* Task objective *
Rewrite all of the items below, replacing "Viewport" with "Screen" and changing nothing else. Omit the pictures from your version.
──────────────────────────────
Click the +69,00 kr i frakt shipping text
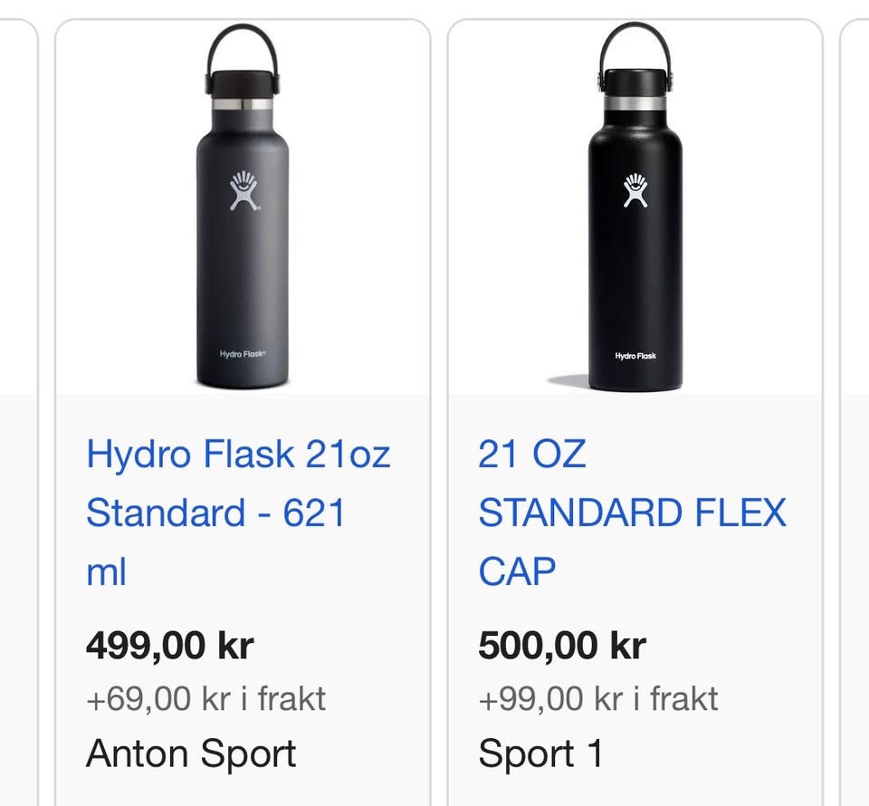 click(x=205, y=698)
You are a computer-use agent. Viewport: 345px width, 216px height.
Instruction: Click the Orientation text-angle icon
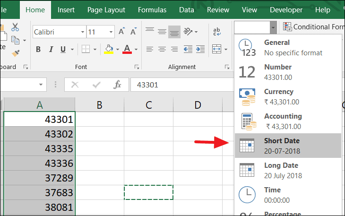[189, 32]
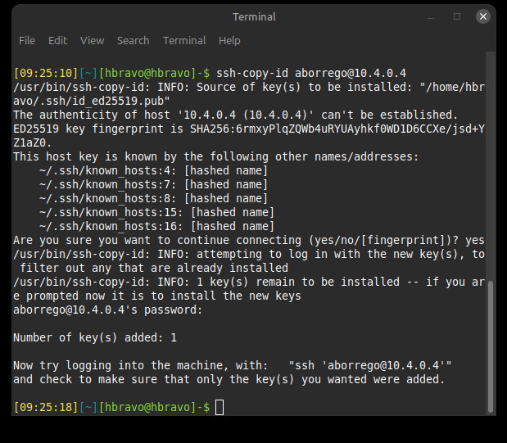Open the Search menu
This screenshot has width=507, height=443.
tap(133, 40)
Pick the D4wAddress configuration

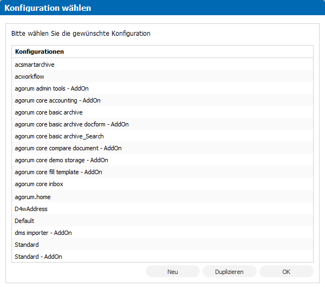pos(163,209)
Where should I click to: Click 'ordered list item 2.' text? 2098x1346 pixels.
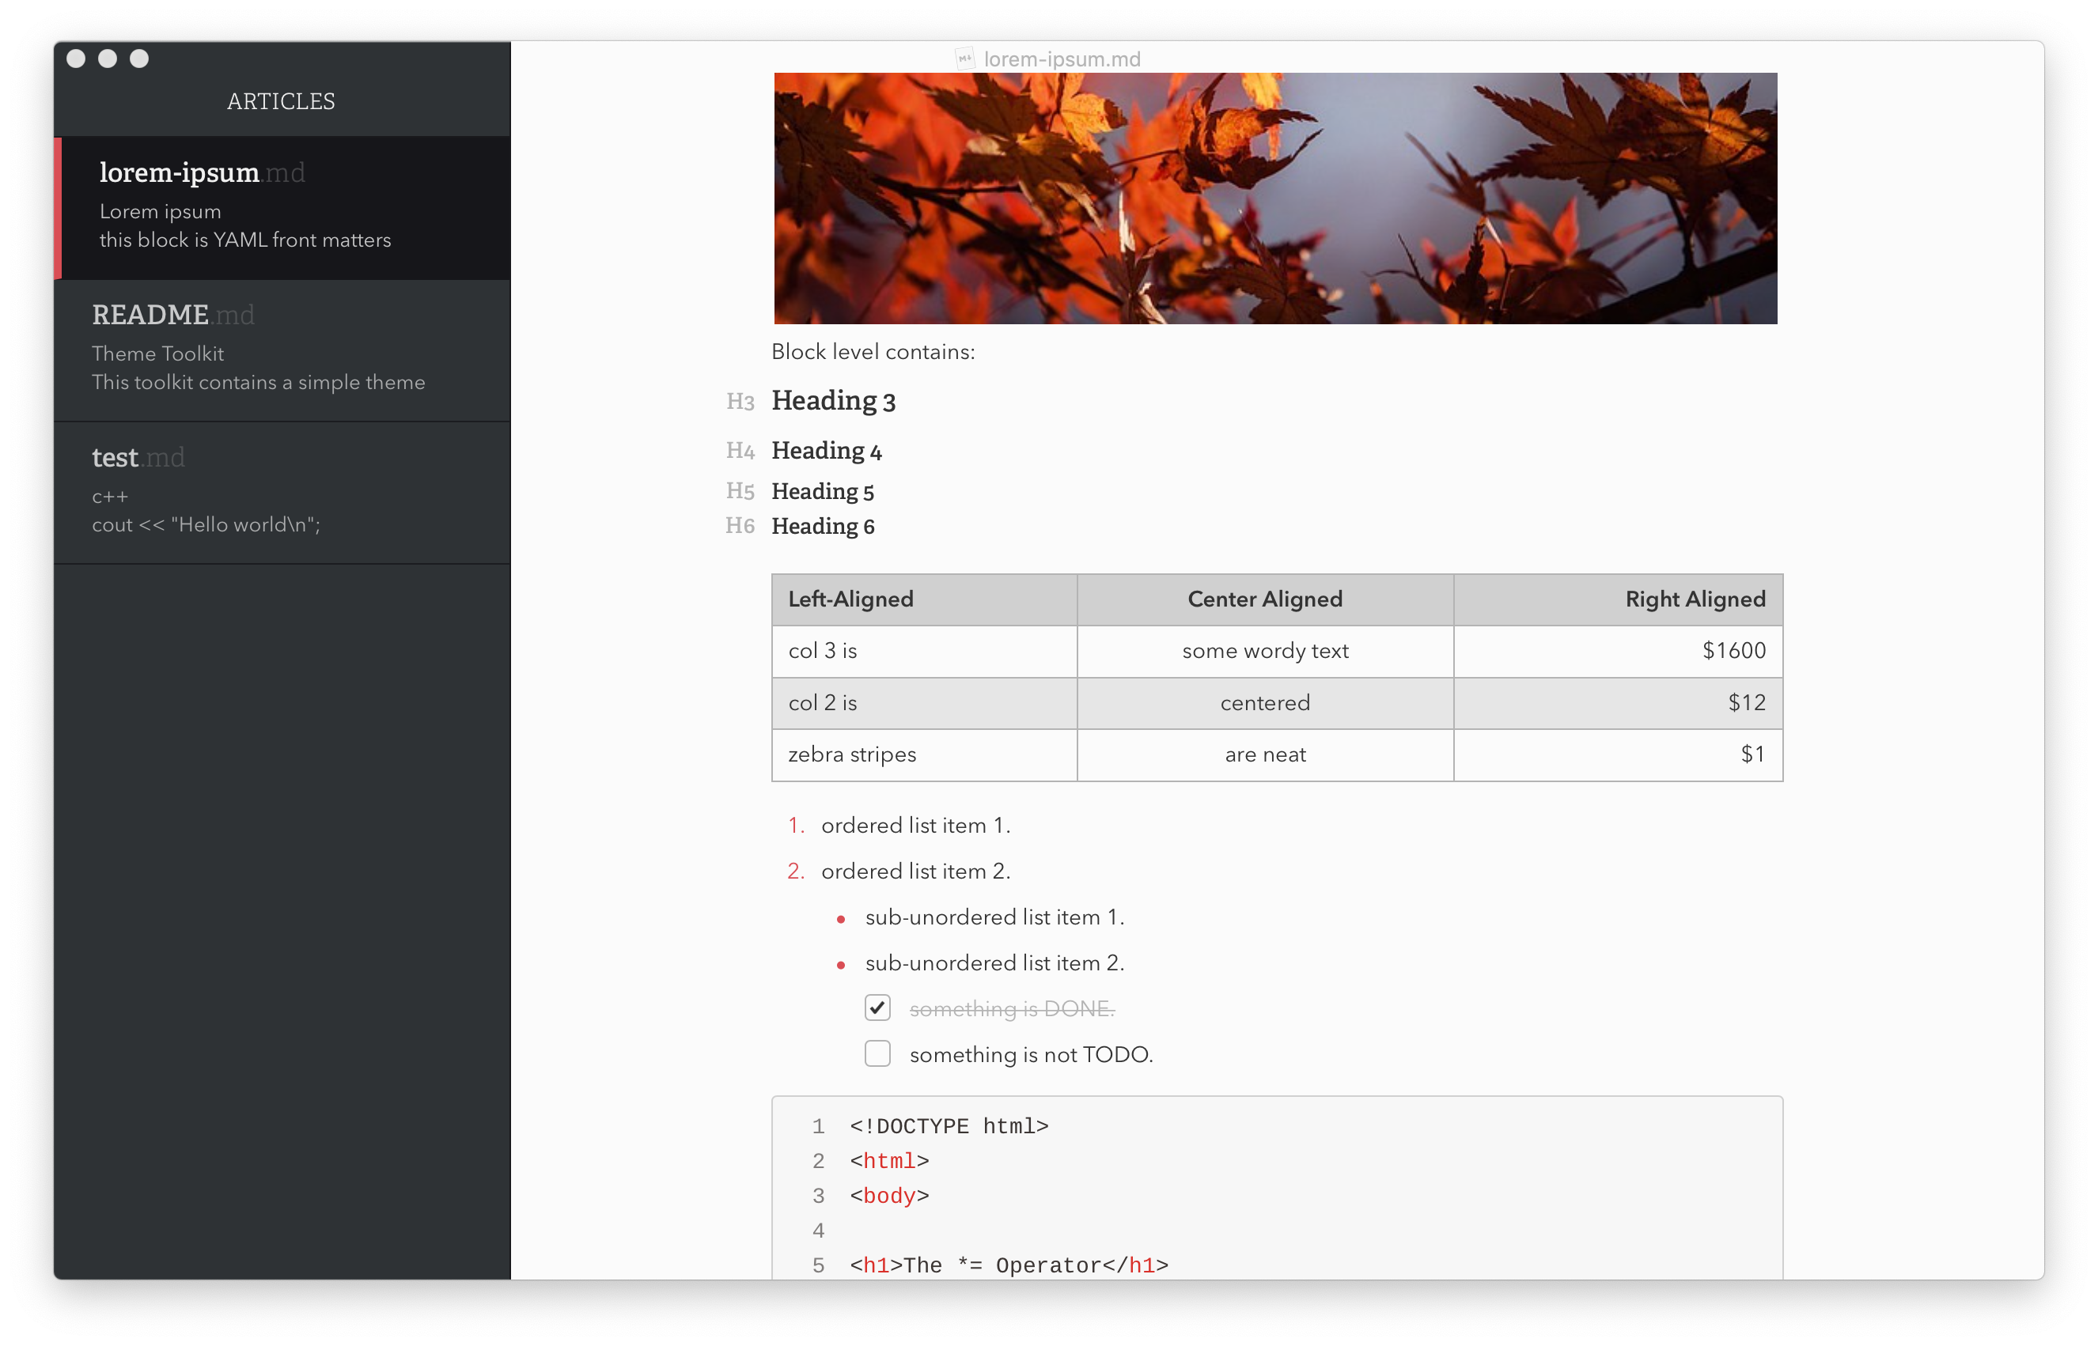point(915,871)
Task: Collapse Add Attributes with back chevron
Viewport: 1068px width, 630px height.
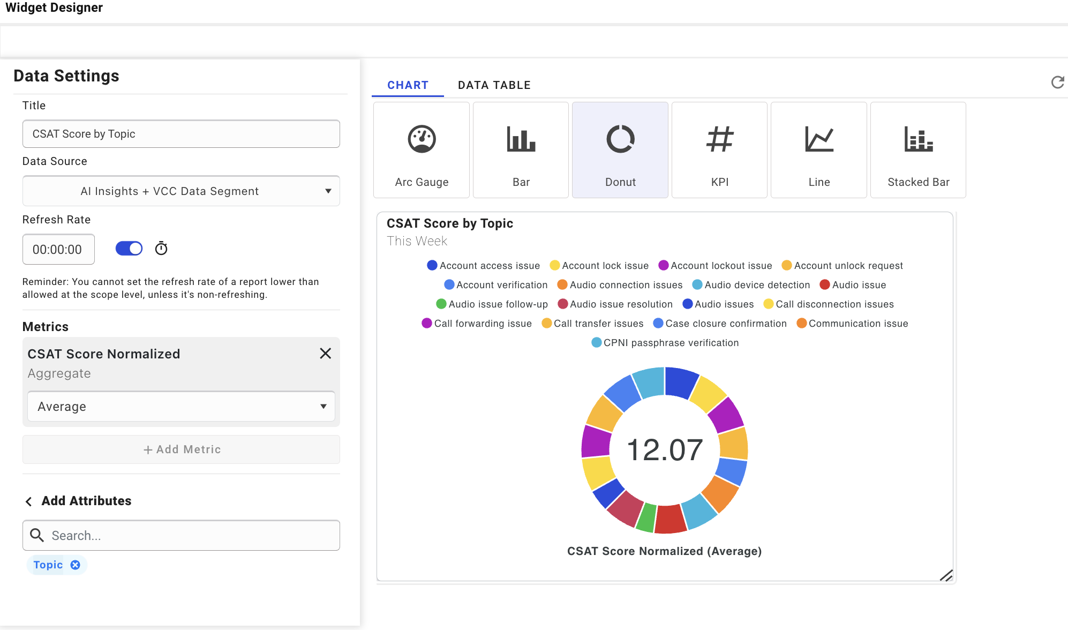Action: [x=29, y=501]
──────────────────────────────
* Result for this task *
Click the +69,00 kr i frakt shipping text
 click(x=205, y=698)
You are a computer-use agent. Screen: 345px width, 216px height.
Instruction: Click the Orientation text-angle icon
[189, 32]
Open the Search menu
This screenshot has width=507, height=443.
tap(133, 40)
Pick the D4wAddress configuration

pos(163,209)
Where should I click to: Click 'ordered list item 2.' text? 2098x1346 pixels.
point(915,871)
Task: Collapse Add Attributes with back chevron
Screen: 1068px width, 630px height.
Action: [x=29, y=501]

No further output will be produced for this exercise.